En cette seconde moitié du XIVe siècle, l’Empire byzantin n’était plus que l’ombre de lui-même. Elle était loin l’époque où le basileus pouvait se targuer de dominer depuis le détroit du Bosphore jusqu’à celui de Gibraltar. L’empire se réduit désormais à sa capitale, à Trébizonde sur la mer Noire, à Mistra dans le despotat de Morée et à quelques îles de la mer Égée. Bien peu de choses en somme. C’est dans cette ville appauvrie, encerclée et menacée de toutes parts, que le philosophe vit le jour. Il grandit certainement dans la crainte de voir le monde grec disparaître. Signe des temps : quelque dix ans avant la naissance de Pléthon, la basilique Sainte-Sophie était à ce point délabrée que Jean VI Cantacuzène n’avait pu y être couronné. En 1354, soit un an à peine avant sa naissance – si du moins l’on accepte de dater celle-ci de 1355 – les Turcs s’installèrent sur l’Hellespont dans le port de Gallipoli abandonné par sa population à la suite d’un séisme. Une garnison ottomane contrôlait désormais le détroit entre la mer Noire et la mer Égée, entre l’Asie et l’Europe. Du point de vue stratégique, c’était une menace sans précédent. La même année 1355, par chance, l’empereur serbe Dushan décéda. Par chance, car il semble bien qu’il s’apprêtait à envahir Byzance pour en faire une tsargrad à la tête d’un empire slave. Sa mort mit fin aux prétentions serbes et permit à Byzance de respirer quelque peu. Il n’empêche qu’en décembre 1355 l’empereur, que nous avons surnommé l’apostat, sollicita le pape d’Avignon pour obtenir des renforts militaires et accepta une totale soumission à l’Église latine.
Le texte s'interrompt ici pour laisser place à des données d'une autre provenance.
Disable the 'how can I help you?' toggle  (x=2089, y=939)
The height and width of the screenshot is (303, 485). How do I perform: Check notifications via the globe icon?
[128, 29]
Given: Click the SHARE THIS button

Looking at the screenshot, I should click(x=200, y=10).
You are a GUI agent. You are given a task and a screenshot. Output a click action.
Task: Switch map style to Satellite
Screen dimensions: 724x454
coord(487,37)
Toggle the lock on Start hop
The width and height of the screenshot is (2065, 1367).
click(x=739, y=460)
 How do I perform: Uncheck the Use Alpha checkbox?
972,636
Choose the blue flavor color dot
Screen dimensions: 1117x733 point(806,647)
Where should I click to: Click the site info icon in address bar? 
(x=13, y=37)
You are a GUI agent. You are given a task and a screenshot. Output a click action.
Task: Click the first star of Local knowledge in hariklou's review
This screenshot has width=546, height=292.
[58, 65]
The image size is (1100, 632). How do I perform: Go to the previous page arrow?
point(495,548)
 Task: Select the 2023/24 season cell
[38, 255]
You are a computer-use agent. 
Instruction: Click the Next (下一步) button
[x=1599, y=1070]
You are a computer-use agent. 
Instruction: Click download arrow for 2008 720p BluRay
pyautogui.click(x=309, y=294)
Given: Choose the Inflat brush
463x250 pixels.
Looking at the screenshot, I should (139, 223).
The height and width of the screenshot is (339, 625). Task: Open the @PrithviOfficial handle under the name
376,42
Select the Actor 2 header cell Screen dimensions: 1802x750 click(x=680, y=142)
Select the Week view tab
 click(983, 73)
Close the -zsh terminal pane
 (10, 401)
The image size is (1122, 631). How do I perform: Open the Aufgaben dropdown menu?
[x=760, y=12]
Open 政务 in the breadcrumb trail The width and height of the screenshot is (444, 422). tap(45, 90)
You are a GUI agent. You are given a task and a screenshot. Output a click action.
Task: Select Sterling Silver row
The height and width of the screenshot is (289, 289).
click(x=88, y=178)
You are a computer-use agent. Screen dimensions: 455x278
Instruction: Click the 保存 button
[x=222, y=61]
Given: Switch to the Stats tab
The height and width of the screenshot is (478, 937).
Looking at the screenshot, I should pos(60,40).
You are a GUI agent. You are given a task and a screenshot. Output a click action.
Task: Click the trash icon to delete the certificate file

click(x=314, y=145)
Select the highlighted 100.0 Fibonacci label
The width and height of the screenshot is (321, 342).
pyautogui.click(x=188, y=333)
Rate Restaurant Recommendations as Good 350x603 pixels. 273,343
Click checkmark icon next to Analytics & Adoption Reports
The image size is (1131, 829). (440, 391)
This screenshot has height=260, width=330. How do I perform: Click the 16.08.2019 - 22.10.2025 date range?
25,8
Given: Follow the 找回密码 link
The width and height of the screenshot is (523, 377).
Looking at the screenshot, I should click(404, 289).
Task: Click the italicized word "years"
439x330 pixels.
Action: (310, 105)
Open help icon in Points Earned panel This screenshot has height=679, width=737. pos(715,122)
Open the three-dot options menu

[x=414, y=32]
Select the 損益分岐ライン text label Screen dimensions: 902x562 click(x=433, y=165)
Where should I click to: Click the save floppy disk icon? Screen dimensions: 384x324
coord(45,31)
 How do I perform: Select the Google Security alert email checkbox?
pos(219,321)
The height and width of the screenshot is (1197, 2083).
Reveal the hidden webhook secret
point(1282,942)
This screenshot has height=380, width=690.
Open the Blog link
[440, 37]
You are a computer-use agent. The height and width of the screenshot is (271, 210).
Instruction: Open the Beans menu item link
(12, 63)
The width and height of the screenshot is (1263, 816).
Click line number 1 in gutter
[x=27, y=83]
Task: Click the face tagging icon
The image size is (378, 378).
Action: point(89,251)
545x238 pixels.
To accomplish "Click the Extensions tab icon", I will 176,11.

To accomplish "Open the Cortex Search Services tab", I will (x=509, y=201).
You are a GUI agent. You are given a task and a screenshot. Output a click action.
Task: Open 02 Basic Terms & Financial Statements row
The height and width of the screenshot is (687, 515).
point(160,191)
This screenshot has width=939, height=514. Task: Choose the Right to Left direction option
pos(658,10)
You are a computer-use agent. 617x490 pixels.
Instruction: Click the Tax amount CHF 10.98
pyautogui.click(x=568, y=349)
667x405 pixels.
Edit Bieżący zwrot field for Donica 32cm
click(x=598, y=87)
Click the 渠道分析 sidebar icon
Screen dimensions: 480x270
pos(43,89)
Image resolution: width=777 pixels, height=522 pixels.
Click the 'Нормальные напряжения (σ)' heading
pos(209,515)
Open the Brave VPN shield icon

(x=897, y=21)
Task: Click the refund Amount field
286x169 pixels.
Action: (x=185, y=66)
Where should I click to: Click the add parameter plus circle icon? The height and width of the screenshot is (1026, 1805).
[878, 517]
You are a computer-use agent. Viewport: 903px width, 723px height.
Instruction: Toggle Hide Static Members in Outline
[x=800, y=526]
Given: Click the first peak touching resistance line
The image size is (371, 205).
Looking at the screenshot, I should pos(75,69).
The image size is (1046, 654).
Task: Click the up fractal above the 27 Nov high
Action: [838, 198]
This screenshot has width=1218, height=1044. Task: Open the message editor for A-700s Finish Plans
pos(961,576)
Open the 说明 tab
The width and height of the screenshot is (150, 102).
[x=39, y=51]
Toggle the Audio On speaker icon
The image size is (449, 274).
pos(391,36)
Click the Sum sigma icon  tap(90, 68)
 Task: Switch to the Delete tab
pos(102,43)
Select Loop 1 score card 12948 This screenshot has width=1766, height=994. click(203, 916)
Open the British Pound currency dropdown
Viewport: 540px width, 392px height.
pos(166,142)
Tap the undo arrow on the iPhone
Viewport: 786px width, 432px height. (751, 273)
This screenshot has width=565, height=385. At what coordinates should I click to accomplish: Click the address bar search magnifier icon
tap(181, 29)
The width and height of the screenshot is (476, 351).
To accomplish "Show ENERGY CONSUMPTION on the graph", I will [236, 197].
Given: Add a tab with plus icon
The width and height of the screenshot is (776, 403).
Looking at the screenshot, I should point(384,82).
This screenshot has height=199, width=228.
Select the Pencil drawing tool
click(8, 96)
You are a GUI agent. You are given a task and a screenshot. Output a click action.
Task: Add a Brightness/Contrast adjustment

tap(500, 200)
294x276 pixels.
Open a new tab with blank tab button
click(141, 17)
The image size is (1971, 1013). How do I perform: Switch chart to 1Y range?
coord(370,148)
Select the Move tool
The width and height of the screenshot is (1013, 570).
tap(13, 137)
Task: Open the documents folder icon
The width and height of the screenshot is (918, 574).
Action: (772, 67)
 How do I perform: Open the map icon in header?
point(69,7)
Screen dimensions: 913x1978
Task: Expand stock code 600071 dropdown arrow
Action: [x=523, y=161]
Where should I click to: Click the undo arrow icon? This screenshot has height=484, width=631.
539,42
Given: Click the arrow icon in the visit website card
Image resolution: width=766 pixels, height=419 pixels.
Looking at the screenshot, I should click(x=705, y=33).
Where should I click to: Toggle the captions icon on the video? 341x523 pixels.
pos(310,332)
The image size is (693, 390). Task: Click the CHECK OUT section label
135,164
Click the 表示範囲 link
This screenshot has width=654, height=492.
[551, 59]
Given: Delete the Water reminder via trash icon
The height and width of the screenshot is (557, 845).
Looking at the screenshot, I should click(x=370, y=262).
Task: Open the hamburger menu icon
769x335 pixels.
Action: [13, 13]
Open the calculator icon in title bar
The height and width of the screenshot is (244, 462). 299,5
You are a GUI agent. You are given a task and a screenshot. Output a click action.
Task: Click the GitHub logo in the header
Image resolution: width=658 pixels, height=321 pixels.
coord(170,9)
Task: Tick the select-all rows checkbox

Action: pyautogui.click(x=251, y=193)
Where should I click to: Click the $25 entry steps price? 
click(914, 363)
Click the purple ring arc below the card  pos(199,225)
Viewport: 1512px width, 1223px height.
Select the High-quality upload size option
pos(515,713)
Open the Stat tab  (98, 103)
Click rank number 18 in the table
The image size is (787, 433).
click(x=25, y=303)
On comprend que Pléthon se préoccupa durant toute sa vie du sort de la civilisation grecque entrée dans une zone de turbulences et menacée de mort. Comment faire pour lui redonner éclat et lui rendre sa grandeur d’autrefois ? Telle fut la ligne conductrice de ses réflexions philosophiques. Comme nous le verrons, il apporta au basileus des conseils pratiques pour améliorer la défense du territoire grec. Il lui apporta aussi une réponse d’intellectuel néo-platonicien. Disons-le tout de suite : ses conseils ne furent nullement suivis. Ce qui n’ôte rien à leur intérêt.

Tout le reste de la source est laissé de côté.